Clearly, we need a larger prospective study to determine with confidence if a negative D-dimer result can safely rule out the diagnosis of PE in pregnancy as our study findings contradict those of the existing smaller retrospective study [15] and of the case report [16].
In the non-pregnant woman, a negative MDA latex agglutination D-dimer test helped to rule out VTE (both DVT and PE) in those with both intermediate and low clinical probability with the pooled sensitivity 97%, specificity 46%, +LR 1.8 and −LR 0.07 [18]. It is likely that the same D-dimer assay, as utilised in our study, could be potentially useful as a means of ruling out PE in pregnant and post-partum patients.

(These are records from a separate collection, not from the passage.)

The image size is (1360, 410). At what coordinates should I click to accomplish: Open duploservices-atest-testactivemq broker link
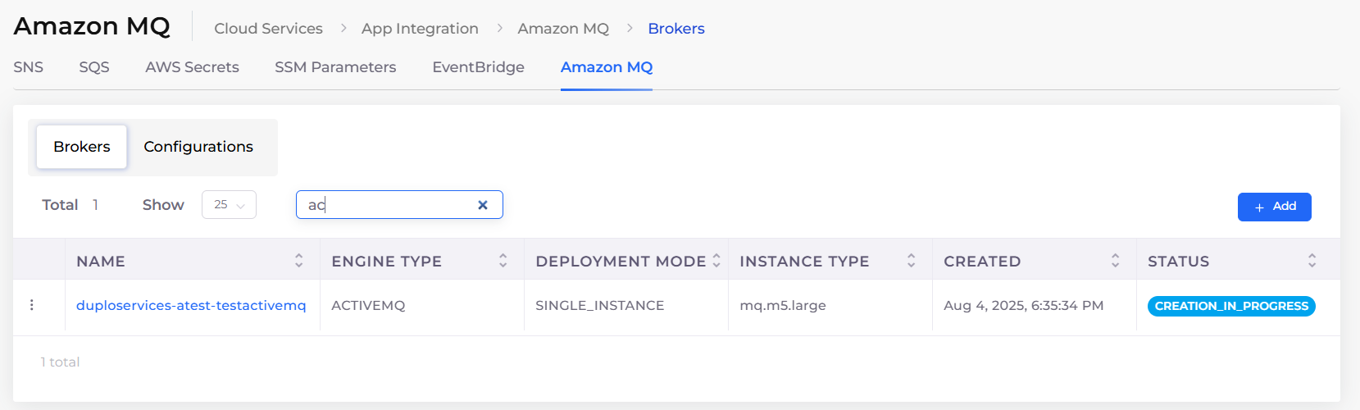[191, 305]
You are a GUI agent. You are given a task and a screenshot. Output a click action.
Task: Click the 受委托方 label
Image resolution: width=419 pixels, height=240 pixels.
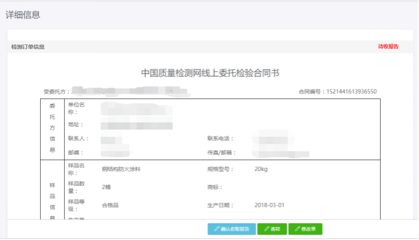(x=57, y=92)
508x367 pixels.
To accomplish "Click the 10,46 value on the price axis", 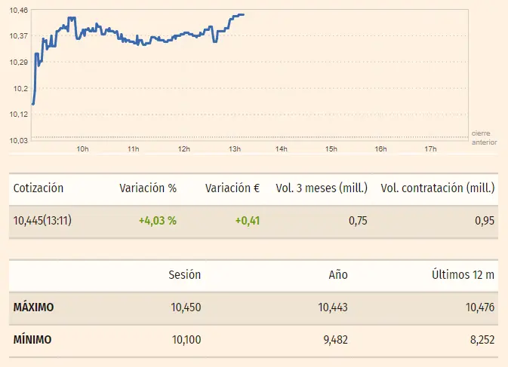I will pos(20,10).
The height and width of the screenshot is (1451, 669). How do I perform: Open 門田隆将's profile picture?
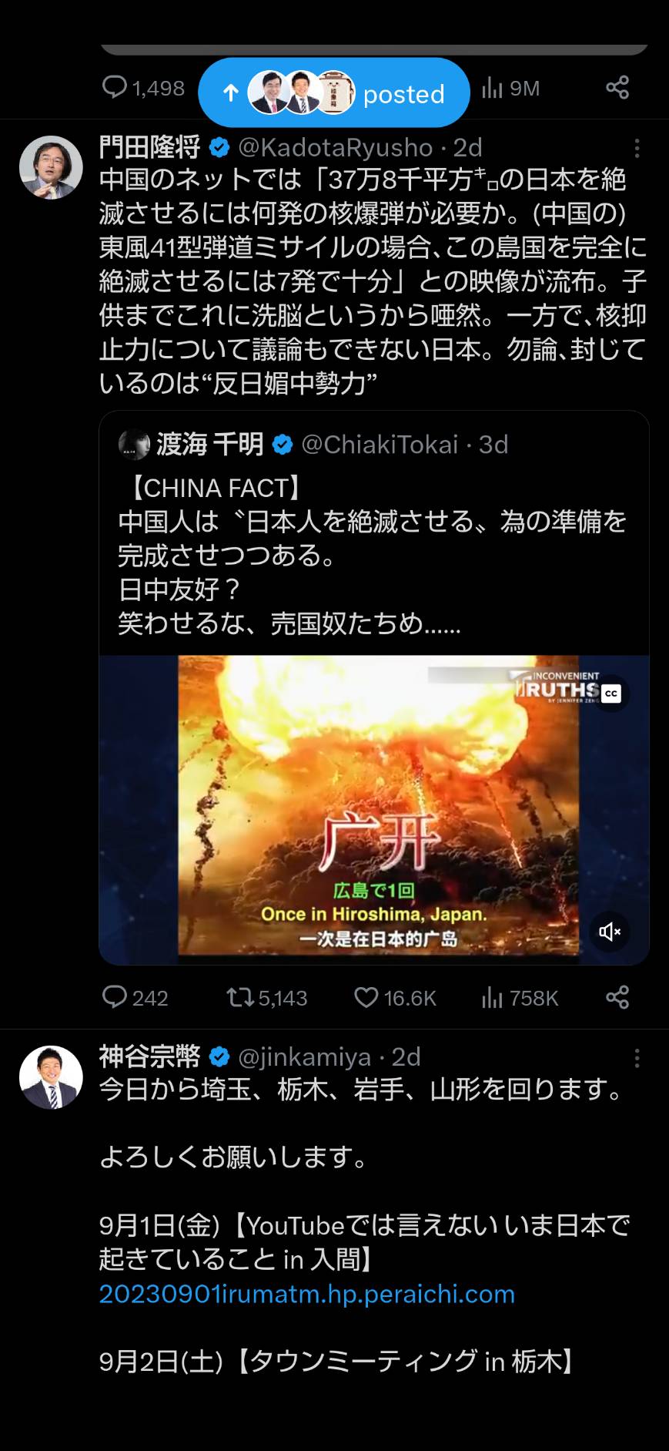click(51, 167)
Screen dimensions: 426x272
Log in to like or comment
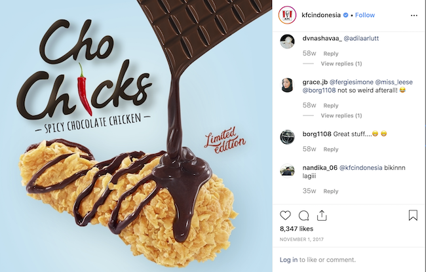[288, 260]
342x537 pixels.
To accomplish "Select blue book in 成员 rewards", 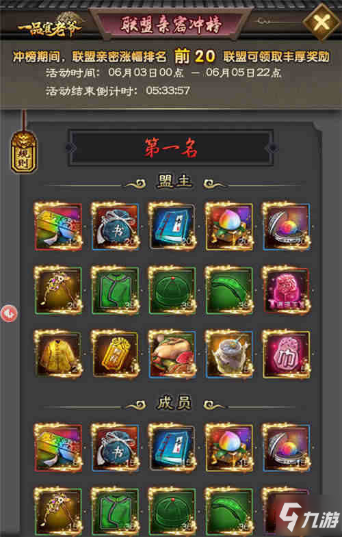I will coord(172,447).
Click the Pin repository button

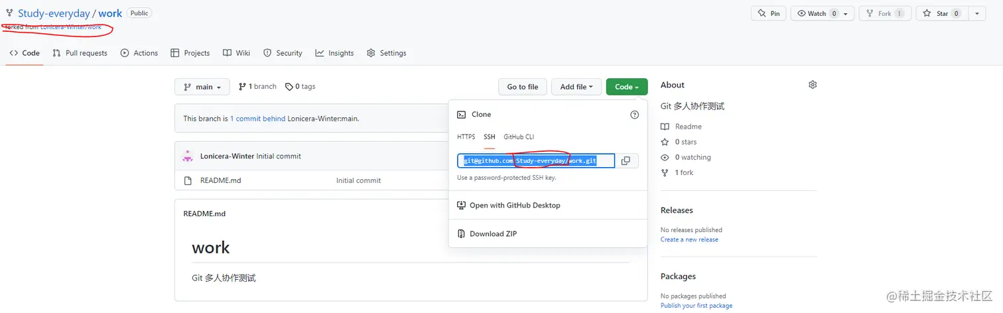click(768, 13)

Our D-dimer data appeared to show increasing linear trends throughout gestation for both non-PE and PE groups (Fig. 2), but these trends were not significant in a regression analysis. This lack of significance could be due to the impact of outlying values and a lack of power attributable to the small sample size. Unfortunately, we had insufficient data to apply the results to patients in the individual stages of gestation (trimesters and post-partum).

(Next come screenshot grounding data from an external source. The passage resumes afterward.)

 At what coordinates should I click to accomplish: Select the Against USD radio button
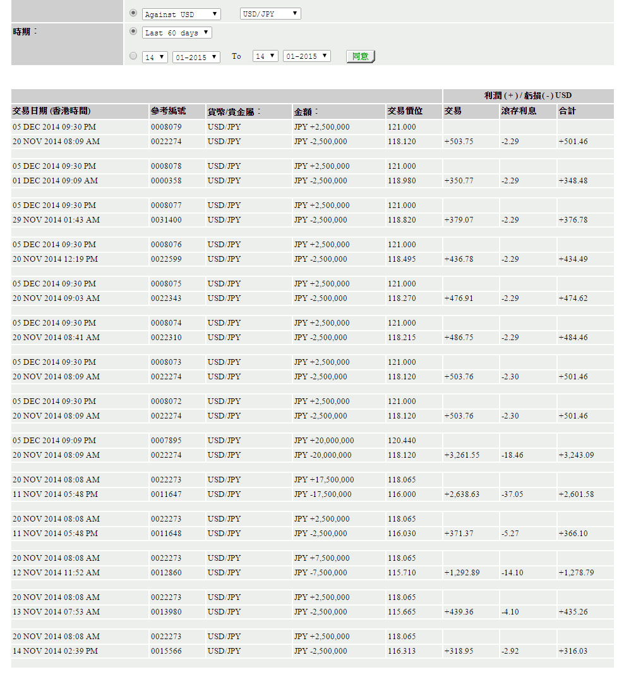tap(133, 13)
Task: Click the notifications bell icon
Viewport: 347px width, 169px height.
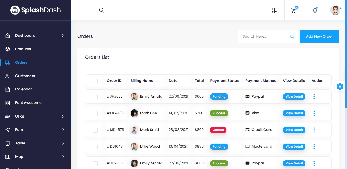Action: pyautogui.click(x=315, y=10)
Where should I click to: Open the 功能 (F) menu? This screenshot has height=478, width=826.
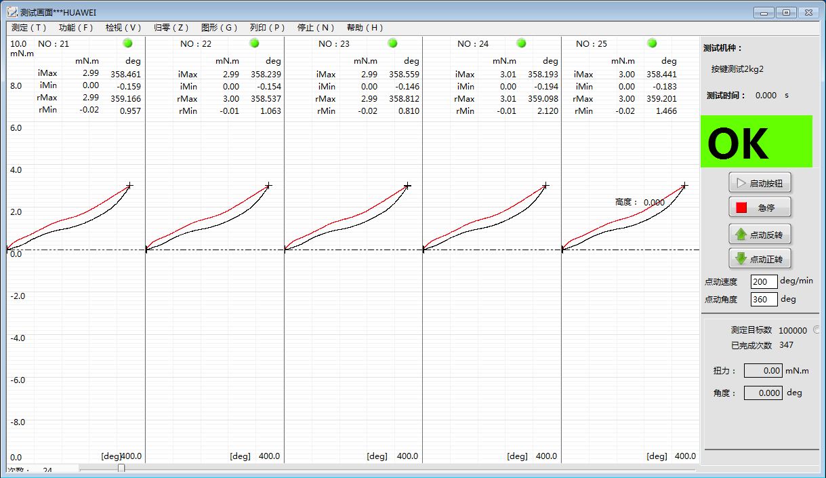coord(76,28)
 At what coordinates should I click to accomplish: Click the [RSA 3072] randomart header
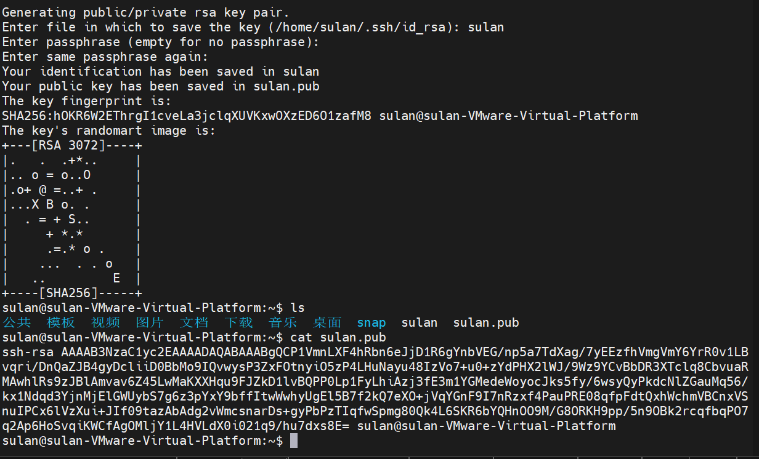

Our data did not show any significant differences in median HR, MAP, SI and A-a gradient amongst pregnant and post-partum patients between non-PE and PE groups (Table 3). Only the A-a gradient was close to being statistically significant. None of these clinical presentation variables were significant predictors of PE during pregnancy and post-partum periods.
There is no published data that addresses the relationship between the A-a gradient and PE in pregnant and post-partum populations.

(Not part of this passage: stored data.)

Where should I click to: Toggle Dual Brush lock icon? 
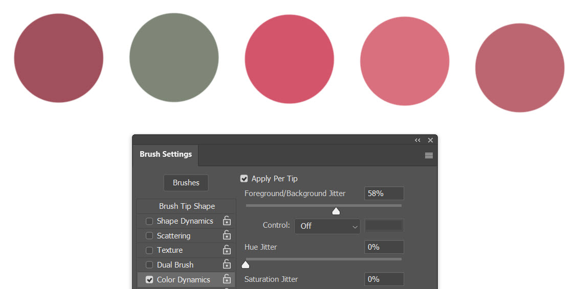pos(227,264)
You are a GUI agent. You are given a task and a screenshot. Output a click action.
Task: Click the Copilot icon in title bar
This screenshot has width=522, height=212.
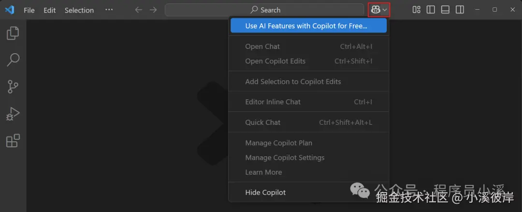pyautogui.click(x=375, y=10)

Stein et al. examined the data derived from PIOPED I for any potential diagnostic utility of an A-a gradient for PE in non-pregnant patients [19]. They found that normal values of the A-a gradient did not exclude the diagnosis of acute PE.
One needs to recognise a fundamental physiological difference in the population characteristics between those in PIOPED I and II trials [10, 11]—generally older patients with variable baseline cardio-pulmonary function vs. pregnant and post-partum patients and younger patients with healthy baseline cardio-pulmonary function. Hence, an abnormal A-a gradient could prove to be a more significant predictor of PE amongst our study cohort, compared to that of the PIOPED cohorts. Further investigation and more data are needed to assess this relationship further.
Limitations
The study relied on the retrospective data collection with subsequent absence of some data. It is also a single-centred study with a relatively small number of participants. Nonetheless, it is still the biggest study to address the utility of D-dimer in the diagnosis of pregnancy-associated PE.
The study identified only those patients with suspected PE who underwent emergency diagnostic imaging. It is possible that some patients were discharged home from the emergency department or antenatal clinics with a normal D-dimer and no imaging but had subsequently developed PE. Such patients would not have been captured in our data if they had sought health care services elsewhere for treatment.
Finally, it is possible that CTPA or V/Q imaging were considered unnecessary in some patients but still treated for presumed PE, i.e. positive bilateral leg DVT scans or echocardiography findings suggestive of PE. The study focused on CTPAs and V/Q scans as the diagnostic imaging of choice, as this is the accepted practice in the authors’ hospital. However, it is likely that there are other accepted modes of investigation across different healthcare settings. This lack of agreement is due to the absence of consensus in the national or international guidelines.